• **Try it**
Search the entries below for the word "agent", then copy each line in which it is found.

[Saved entries]

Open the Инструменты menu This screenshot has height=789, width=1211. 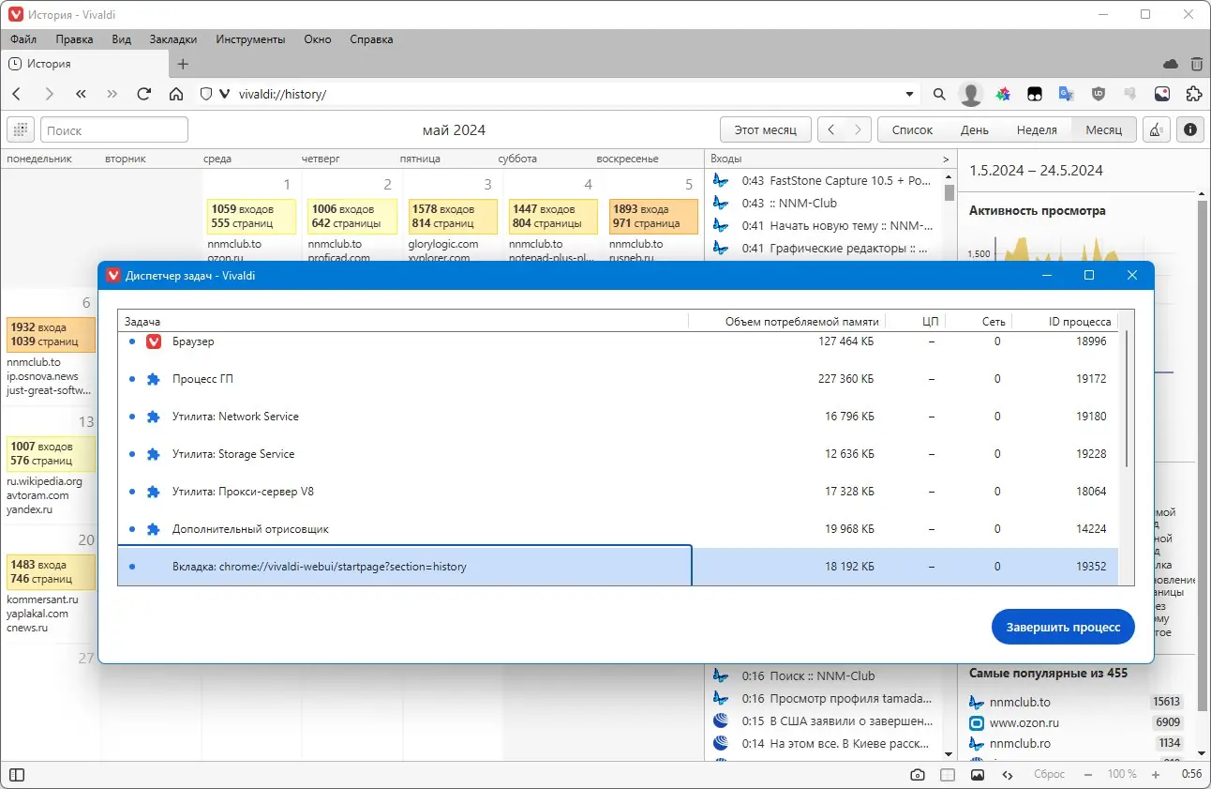[249, 39]
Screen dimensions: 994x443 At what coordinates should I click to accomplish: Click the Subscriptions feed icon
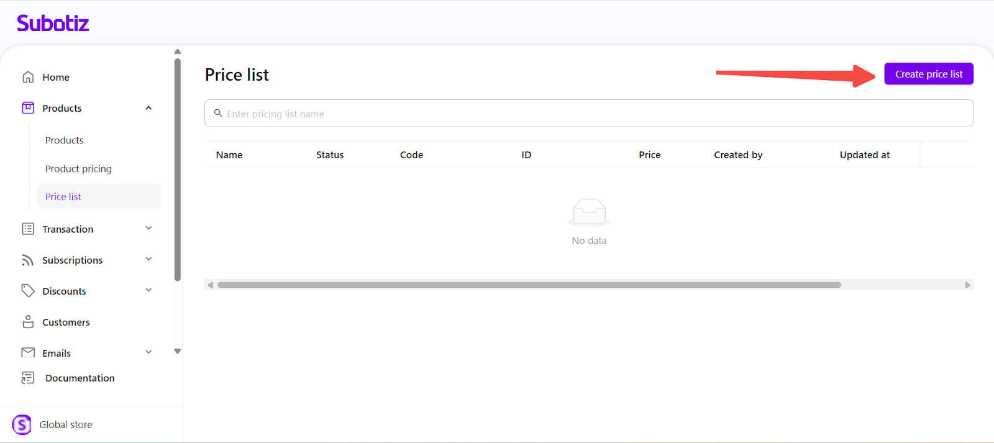pos(28,260)
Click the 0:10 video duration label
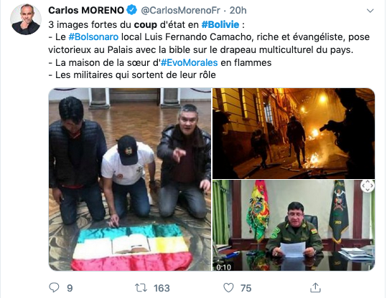Screen dimensions: 392x298 point(223,267)
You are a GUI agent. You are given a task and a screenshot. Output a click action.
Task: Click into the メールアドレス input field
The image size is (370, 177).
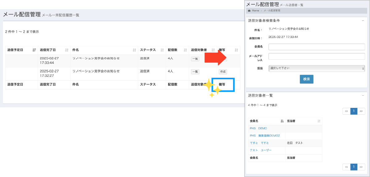click(317, 56)
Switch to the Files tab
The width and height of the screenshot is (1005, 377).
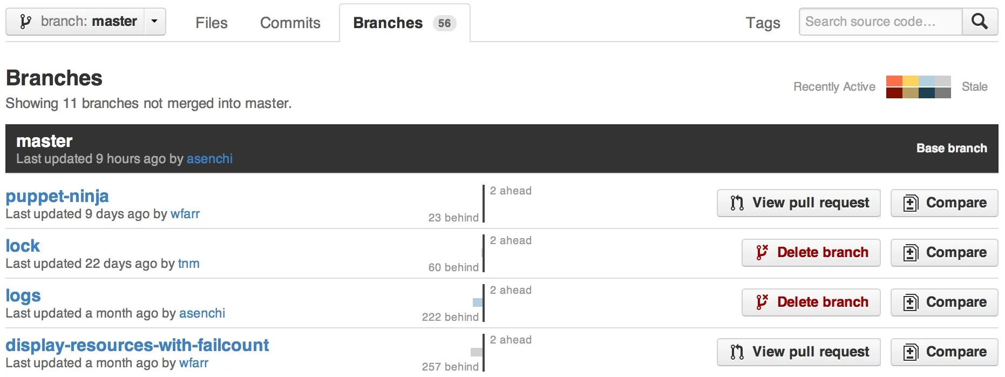coord(212,23)
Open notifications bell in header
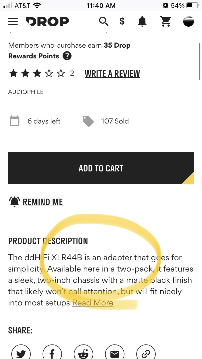 click(x=142, y=22)
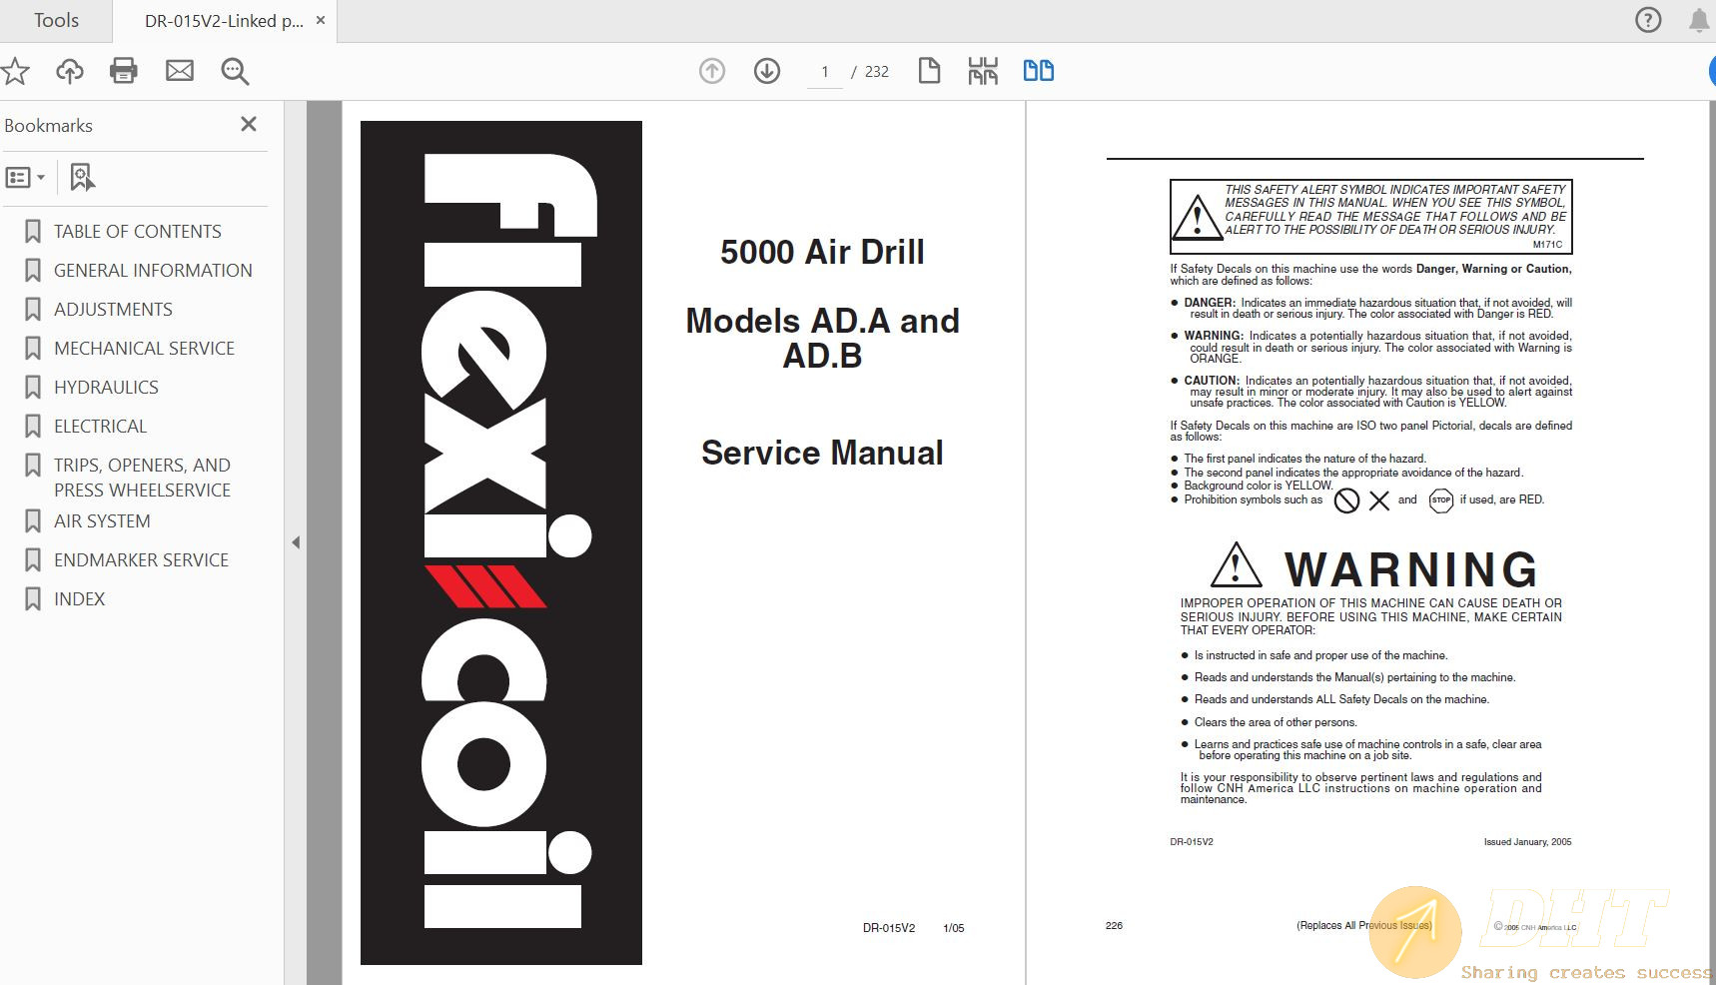The height and width of the screenshot is (985, 1716).
Task: Click the envelope email icon
Action: [x=180, y=71]
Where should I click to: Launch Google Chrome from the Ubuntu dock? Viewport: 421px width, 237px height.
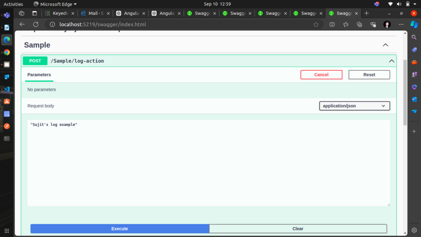coord(6,52)
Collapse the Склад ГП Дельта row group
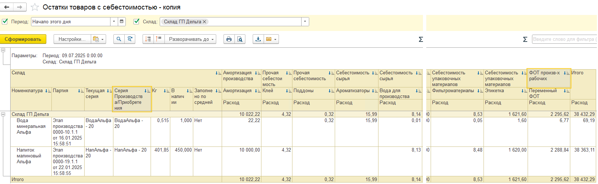Screen dimensions: 598x184 pyautogui.click(x=3, y=114)

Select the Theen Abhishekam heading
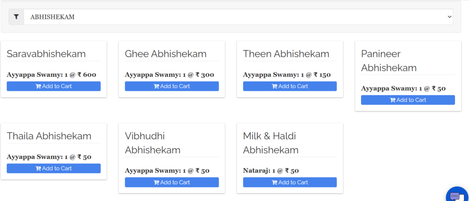click(x=286, y=54)
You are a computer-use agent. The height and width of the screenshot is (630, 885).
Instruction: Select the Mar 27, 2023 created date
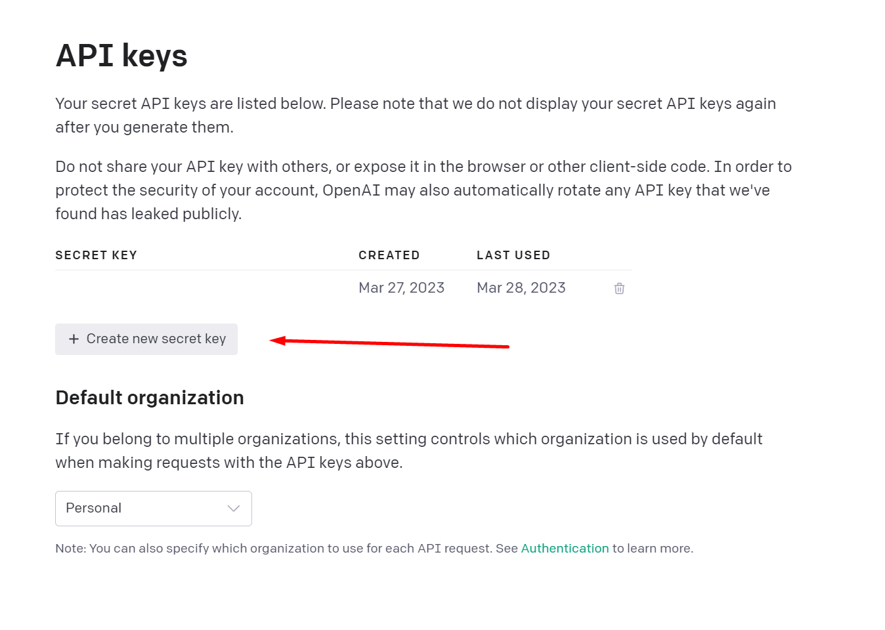click(401, 287)

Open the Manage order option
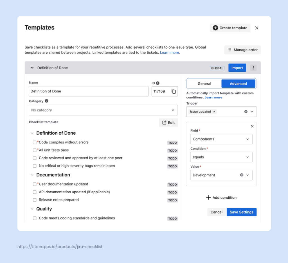tap(242, 50)
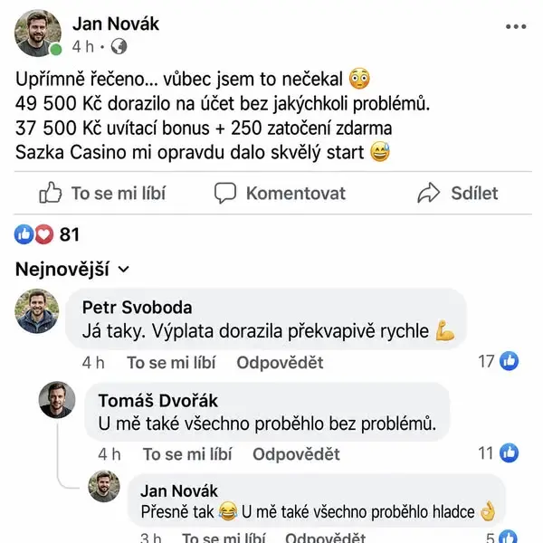Reply to Petr Svoboda's comment with Odpovědět
The height and width of the screenshot is (543, 543).
coord(280,363)
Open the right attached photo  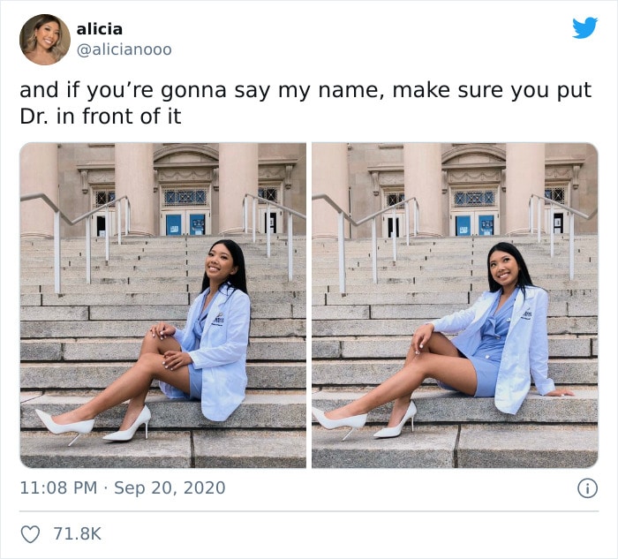(x=455, y=306)
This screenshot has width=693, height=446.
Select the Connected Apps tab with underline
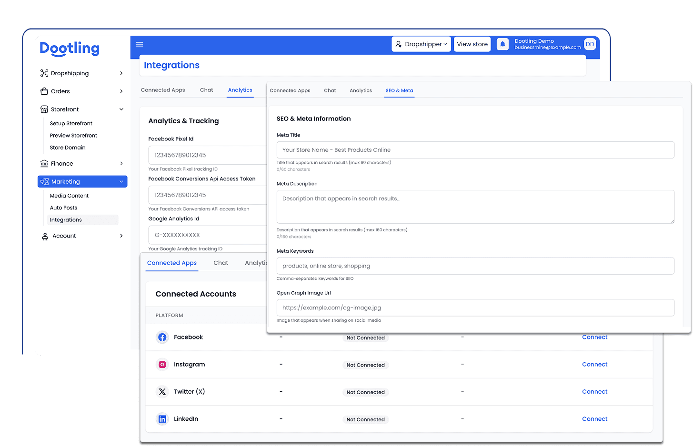[x=171, y=263]

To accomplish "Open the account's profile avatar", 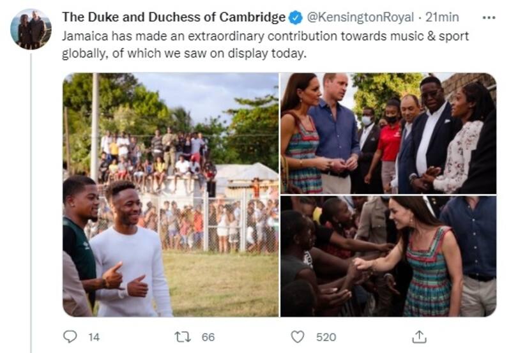I will 31,29.
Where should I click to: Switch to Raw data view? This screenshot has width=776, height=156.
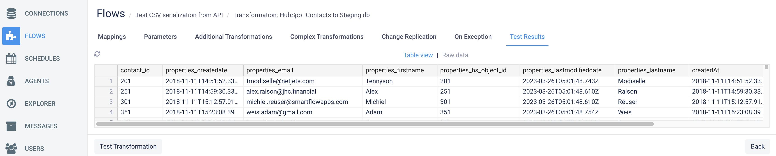[x=455, y=55]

• **Response to this exercise**
You are a GUI agent. You are given a task and a screenshot. Output a click action.
You are a computer-use agent. The height and width of the screenshot is (630, 885).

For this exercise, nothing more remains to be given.